WHAT YOU SHOULD DO —
Please name the error code that the mailing-list thread on getaddrinfo errors calls the correct one for an existing name with no address in the requested address family.

SELECTED PASSAGE —
[start]

Re: getaddrinfo error for existing host without requested address family

2022-10-26 Thread Mike Karels
On Oct 17, I wrote:

> On Wed, 28 Sep 2022, Konstantin Belousov wrote:

> > On Tue, Sep 27, 2022 at 03:53:12PM -0500, Mike Karels wrote:
> > > I recently noticed the following behavior:
> > > 
> > > % ping6 redrock
> > > ping6: Name does not resolve
> > > % host redrock
> > > redrock.karels.net has address 10.0.2.2
> > > redrock.karels.net mail is handled by 10 mail.karels.net.
> > > % ping6 nonexistenthost
> > > ping6: Name does not resolve
> > > 
> > > The first error message is misleading, because the name *does* resolve,
> > > but has no  record, and it is the same error message as for a name
> > > that truly does not exist.  The problem comes from the set of error
> > > codes that getaddrinfo() returns in these two cases.  The problem did
> > > not exist with gethostbyname(), which has separate error codes for the
> > > two (although gethostbyname did not have provision for IPv6, it handled
> > > cases like domain names and mail domains without IPv4 addresses).
> > > 
> > > getaddrinfo() uses a richer set of error codes than gethostbyname(), but
> > > still misses this case.  However, looking at , I see
> > > 
> > > #if 0
> > > /* Obsoleted on RFC 2553bis-02 */
> > > #define   EAI_ADDRFAMILY   1  /* address family for hostname not 
> > > supported */
> > > #endif
> > > ...
> > > #if 0
> > > /* Obsoleted on RFC 2553bis-02 */
> > > #define   EAI_NODATA   7  /* no address associated with hostname 
> > > */
> > > #endif
> > > 
> > > I don't know why these two were omitted from the update to RFC 2553, but
> > > the first seems to me to be the correct error for an existing name without
> > > an address for the requested address family.  Also, that is the error
> > > message produced by Linux (Ubuntu 22.04.1).
> > > 
> > > NetBSD and OpenBSD produce the second of these two errors for a host
> > > without the requested address.  But they also produce the same error
> > > when a name does not exist.

[end]

DATA ROWS —
[start]

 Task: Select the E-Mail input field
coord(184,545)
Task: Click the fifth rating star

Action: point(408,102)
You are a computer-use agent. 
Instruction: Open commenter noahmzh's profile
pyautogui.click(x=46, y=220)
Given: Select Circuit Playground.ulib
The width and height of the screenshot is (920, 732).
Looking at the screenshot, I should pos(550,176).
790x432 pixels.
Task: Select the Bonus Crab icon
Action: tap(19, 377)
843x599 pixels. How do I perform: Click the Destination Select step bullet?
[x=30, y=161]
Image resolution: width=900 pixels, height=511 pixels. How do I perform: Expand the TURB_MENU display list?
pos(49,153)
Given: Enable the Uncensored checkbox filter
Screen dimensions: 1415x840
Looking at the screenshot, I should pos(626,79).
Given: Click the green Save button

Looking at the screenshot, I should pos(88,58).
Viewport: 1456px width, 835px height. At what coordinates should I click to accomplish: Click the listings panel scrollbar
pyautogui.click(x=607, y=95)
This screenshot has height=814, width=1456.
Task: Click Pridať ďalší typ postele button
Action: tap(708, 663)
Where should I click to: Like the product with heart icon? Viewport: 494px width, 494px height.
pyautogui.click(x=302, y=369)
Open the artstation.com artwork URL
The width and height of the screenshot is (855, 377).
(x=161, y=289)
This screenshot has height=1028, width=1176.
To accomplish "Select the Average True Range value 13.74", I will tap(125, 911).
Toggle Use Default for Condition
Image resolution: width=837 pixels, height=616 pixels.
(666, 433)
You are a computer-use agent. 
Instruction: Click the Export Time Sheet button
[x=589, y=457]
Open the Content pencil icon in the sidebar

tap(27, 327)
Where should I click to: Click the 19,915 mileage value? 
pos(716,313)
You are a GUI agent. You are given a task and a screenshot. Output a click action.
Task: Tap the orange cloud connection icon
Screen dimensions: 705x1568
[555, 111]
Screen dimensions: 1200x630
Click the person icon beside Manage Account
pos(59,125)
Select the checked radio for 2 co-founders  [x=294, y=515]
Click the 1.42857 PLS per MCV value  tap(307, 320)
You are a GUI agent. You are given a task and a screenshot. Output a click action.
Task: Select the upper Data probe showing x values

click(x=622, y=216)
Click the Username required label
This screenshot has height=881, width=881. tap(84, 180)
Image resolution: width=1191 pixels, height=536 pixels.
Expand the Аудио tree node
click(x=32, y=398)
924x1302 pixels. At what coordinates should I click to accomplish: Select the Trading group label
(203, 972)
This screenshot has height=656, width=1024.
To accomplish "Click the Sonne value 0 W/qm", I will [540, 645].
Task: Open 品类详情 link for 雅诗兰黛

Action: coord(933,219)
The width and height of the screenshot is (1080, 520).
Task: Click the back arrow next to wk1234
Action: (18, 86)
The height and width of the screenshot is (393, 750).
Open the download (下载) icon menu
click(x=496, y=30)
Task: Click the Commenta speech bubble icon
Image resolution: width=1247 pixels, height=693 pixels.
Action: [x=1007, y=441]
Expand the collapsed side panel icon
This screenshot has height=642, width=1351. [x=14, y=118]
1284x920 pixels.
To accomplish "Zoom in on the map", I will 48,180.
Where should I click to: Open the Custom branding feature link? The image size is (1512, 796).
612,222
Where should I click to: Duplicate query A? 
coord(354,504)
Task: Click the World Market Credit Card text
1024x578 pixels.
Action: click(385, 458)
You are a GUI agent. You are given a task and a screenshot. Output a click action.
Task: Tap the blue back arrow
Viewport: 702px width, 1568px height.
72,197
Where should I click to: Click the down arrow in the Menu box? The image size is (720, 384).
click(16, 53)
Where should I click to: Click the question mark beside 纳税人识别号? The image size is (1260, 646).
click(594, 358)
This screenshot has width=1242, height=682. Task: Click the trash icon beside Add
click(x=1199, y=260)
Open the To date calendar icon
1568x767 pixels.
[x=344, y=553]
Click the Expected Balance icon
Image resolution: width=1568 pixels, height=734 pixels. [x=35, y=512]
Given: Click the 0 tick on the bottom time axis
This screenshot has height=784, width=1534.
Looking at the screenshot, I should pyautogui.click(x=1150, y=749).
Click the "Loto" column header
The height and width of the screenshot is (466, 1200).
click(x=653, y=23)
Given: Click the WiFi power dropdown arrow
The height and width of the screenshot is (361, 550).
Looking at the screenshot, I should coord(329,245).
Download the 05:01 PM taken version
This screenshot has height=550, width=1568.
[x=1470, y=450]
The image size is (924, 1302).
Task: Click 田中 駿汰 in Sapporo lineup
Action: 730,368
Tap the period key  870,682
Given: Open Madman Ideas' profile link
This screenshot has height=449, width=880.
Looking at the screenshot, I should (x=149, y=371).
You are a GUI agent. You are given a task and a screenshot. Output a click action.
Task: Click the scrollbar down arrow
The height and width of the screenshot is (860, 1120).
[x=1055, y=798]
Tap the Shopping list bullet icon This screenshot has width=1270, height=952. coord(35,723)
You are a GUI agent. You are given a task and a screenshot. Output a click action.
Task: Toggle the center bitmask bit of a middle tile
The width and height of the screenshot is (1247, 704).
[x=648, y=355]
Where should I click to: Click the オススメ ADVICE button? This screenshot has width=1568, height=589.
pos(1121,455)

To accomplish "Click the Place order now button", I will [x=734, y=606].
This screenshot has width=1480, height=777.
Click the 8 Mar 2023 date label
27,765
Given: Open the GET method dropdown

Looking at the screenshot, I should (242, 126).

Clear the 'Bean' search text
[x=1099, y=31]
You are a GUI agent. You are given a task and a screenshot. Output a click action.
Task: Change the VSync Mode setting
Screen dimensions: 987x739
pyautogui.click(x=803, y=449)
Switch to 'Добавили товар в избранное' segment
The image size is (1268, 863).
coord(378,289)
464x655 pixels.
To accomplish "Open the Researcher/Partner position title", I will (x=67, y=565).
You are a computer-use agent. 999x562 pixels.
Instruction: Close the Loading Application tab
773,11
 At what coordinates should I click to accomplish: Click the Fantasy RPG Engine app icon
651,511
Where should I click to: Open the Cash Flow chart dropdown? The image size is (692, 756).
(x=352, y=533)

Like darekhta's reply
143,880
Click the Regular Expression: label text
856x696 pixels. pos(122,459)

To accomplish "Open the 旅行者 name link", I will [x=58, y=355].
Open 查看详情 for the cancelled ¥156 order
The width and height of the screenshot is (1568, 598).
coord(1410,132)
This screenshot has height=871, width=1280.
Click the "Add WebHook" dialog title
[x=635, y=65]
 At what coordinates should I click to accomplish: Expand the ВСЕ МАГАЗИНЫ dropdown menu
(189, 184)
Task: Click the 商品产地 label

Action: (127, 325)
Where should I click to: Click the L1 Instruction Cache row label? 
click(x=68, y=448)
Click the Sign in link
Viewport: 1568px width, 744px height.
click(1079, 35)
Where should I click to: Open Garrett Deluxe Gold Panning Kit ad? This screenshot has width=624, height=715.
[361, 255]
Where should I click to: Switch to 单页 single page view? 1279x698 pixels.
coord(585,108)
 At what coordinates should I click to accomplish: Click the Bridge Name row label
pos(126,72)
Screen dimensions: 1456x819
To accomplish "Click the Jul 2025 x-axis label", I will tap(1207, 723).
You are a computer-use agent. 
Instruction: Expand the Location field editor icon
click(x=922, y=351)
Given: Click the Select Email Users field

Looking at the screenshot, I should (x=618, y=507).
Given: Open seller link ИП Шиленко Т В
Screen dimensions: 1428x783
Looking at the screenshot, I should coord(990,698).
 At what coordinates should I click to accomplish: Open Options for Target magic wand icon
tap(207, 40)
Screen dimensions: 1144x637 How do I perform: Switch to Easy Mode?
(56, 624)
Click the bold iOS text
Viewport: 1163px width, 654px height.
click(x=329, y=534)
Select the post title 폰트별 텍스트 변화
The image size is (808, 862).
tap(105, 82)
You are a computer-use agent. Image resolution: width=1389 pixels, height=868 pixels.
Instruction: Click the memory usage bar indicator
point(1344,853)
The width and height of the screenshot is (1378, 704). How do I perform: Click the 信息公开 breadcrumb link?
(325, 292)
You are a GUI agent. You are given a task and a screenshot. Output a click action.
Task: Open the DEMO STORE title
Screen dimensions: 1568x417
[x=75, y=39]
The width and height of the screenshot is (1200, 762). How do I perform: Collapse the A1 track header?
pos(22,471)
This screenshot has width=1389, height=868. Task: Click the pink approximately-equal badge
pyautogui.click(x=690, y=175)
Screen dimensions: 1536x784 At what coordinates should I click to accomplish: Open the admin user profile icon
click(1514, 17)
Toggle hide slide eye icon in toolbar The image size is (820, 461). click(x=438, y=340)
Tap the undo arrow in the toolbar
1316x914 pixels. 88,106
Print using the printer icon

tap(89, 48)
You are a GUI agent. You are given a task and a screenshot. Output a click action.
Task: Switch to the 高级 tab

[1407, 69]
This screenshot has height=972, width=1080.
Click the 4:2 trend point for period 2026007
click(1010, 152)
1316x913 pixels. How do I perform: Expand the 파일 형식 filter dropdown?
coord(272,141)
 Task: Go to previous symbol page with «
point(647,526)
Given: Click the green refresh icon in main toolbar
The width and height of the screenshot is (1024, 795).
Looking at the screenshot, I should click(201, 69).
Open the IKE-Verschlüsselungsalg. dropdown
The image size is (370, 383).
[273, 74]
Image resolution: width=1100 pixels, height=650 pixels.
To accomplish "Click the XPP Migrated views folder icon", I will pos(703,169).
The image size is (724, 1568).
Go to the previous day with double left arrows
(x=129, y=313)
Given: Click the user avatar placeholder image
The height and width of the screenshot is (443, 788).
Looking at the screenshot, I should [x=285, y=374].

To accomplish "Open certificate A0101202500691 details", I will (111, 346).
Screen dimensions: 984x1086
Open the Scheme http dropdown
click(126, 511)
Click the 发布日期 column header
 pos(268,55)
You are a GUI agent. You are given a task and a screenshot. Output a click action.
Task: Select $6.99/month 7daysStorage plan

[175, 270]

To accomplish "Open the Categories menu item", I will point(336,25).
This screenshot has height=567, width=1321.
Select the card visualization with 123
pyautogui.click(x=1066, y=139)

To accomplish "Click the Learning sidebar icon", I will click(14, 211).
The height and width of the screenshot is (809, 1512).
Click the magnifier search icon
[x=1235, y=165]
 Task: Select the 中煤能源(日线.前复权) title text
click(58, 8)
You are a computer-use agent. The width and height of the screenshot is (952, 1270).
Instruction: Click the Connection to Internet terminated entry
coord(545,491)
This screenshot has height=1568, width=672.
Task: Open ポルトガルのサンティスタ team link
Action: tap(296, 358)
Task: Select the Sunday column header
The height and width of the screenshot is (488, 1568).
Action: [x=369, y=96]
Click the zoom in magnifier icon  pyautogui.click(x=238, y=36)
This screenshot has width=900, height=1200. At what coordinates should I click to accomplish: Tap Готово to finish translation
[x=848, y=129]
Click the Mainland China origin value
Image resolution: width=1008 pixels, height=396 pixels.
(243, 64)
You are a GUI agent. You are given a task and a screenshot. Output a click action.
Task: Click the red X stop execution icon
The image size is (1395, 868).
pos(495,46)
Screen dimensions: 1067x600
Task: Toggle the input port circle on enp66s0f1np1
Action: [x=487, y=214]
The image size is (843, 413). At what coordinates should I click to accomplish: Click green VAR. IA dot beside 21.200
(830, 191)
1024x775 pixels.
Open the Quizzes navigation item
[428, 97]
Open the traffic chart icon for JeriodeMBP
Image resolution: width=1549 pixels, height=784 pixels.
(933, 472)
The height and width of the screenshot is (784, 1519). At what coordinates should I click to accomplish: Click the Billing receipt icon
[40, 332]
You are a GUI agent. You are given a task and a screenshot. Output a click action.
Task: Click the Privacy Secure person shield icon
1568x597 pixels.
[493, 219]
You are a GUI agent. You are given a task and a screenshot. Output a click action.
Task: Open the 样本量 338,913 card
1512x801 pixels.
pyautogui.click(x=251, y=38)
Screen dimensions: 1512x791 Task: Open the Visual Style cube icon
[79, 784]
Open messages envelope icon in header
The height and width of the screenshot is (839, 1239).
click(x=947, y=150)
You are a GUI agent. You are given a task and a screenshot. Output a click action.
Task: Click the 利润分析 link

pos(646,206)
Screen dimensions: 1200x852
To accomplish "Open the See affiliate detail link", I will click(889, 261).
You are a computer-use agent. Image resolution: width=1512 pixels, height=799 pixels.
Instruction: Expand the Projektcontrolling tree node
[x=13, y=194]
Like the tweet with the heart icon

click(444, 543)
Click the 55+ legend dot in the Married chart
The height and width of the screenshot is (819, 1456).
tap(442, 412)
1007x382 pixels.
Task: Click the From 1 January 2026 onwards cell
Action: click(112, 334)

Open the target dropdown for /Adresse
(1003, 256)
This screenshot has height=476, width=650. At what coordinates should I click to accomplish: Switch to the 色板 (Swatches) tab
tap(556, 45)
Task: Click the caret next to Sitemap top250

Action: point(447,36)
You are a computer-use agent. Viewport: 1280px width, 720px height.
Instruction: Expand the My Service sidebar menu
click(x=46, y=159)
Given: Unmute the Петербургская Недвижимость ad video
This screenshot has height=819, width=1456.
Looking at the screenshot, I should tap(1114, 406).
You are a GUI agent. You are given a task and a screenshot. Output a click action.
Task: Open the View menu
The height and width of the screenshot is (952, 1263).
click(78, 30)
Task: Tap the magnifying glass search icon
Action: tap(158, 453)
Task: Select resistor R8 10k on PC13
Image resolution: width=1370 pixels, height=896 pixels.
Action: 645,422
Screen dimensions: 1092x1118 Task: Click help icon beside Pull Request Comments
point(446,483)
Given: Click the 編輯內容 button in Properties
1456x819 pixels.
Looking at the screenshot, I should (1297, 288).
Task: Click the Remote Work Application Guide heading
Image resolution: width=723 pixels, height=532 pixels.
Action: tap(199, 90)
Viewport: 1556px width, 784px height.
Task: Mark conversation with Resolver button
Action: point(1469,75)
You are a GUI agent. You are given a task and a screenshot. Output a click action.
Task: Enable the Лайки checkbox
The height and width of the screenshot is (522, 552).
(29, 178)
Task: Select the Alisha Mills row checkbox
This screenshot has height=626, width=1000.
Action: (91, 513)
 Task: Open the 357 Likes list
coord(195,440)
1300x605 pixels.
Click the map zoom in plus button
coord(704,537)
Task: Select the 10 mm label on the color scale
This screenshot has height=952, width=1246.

[end]

COMPLETED TASK —
EAI_ADDRFAMILY